Using the data that follows, return exactly the lines from the one that contains "The width and height of the screenshot is (1366, 626)." through the one that contains "Given: Collapse the Fog section", ends included.

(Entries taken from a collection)
**********

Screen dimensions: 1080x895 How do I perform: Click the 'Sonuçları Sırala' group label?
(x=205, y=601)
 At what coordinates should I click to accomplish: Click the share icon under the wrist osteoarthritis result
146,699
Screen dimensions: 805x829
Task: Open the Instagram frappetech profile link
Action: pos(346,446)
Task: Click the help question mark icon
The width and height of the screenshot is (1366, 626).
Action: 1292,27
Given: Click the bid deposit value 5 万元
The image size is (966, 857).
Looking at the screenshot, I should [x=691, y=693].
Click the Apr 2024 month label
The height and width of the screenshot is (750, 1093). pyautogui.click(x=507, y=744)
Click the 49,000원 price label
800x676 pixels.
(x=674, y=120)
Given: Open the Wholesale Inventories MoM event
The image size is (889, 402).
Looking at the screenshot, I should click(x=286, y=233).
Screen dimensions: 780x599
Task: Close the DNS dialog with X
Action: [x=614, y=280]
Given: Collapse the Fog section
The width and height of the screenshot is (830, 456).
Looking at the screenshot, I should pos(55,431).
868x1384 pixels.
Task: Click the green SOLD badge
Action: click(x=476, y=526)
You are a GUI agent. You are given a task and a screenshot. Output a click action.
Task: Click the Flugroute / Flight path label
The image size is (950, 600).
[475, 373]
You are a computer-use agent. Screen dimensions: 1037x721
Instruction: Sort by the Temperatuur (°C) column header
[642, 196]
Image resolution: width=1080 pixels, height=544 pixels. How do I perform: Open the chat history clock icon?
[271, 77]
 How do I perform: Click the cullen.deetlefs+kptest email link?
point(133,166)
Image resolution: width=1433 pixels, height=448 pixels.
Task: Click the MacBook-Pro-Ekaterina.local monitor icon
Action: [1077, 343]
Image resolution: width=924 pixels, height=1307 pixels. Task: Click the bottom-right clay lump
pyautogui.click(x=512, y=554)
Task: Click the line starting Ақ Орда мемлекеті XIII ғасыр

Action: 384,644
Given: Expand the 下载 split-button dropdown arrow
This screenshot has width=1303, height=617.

**********

• Answer space:
The width and height of the screenshot is (1366, 626).
Action: 1292,27
Given: Click the bid deposit value 5 万元
The image size is (966, 857).
Looking at the screenshot, I should [x=691, y=693].
Click the Apr 2024 month label
The height and width of the screenshot is (750, 1093). pyautogui.click(x=507, y=744)
Click the 49,000원 price label
800x676 pixels.
(x=674, y=120)
Given: Open the Wholesale Inventories MoM event
The image size is (889, 402).
Looking at the screenshot, I should click(x=286, y=233).
Screen dimensions: 780x599
Task: Close the DNS dialog with X
Action: [x=614, y=280]
Given: Collapse the Fog section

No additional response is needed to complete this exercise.